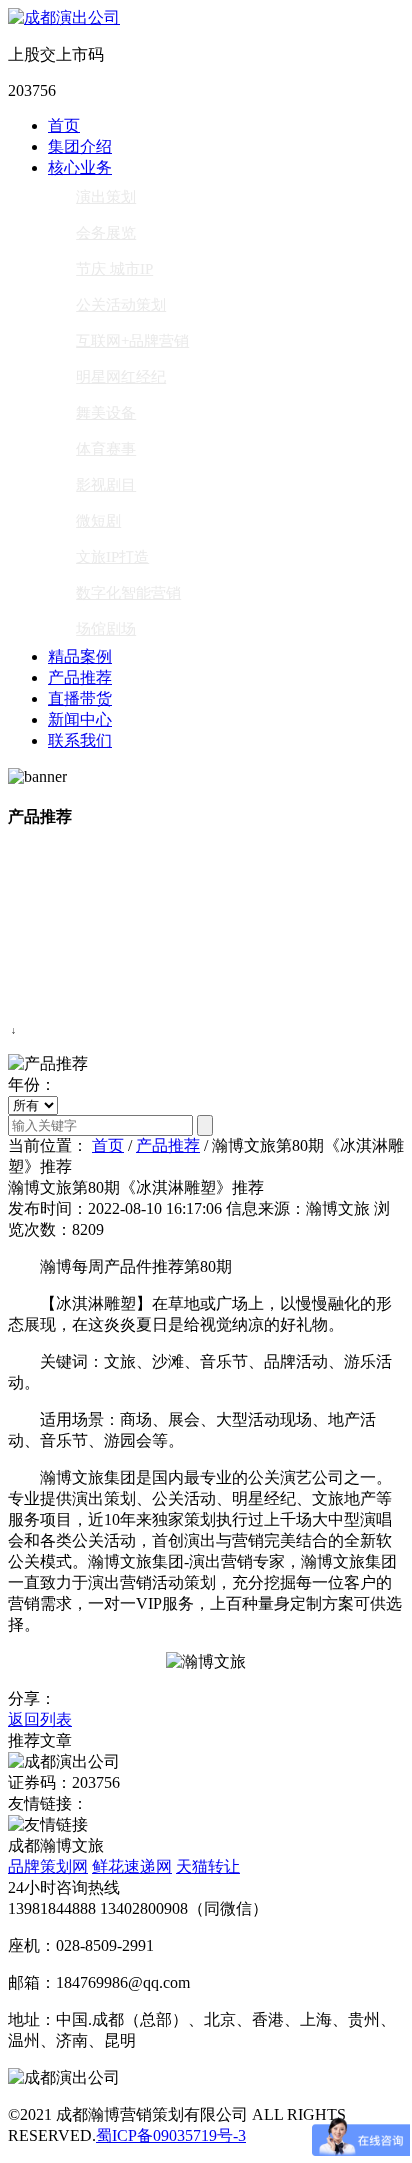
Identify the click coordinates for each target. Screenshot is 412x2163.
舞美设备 (106, 413)
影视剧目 (106, 485)
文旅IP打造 (112, 557)
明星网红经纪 (121, 377)
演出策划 (106, 197)
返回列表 (40, 1719)
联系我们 (80, 740)
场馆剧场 (106, 629)
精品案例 (80, 656)
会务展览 (106, 233)
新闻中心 (80, 719)
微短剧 (98, 521)
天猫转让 (208, 1866)
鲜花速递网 (132, 1866)
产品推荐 (80, 677)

▬▬▬

PROBLEM DETAILS:
Transcribe every entry above exactly as it stands, but skip the images.

FINAL ANSWER:
Identify the click coordinates for each target. Screenshot is 412x2163.
舞美设备 (106, 413)
影视剧目 (106, 485)
文旅IP打造 (112, 557)
明星网红经纪 (121, 377)
演出策划 (106, 197)
返回列表 (40, 1719)
联系我们 (80, 740)
场馆剧场 (106, 629)
精品案例 (80, 656)
会务展览 (106, 233)
新闻中心 (80, 719)
微短剧 (98, 521)
天猫转让 (208, 1866)
鲜花速递网 (132, 1866)
产品推荐 (80, 677)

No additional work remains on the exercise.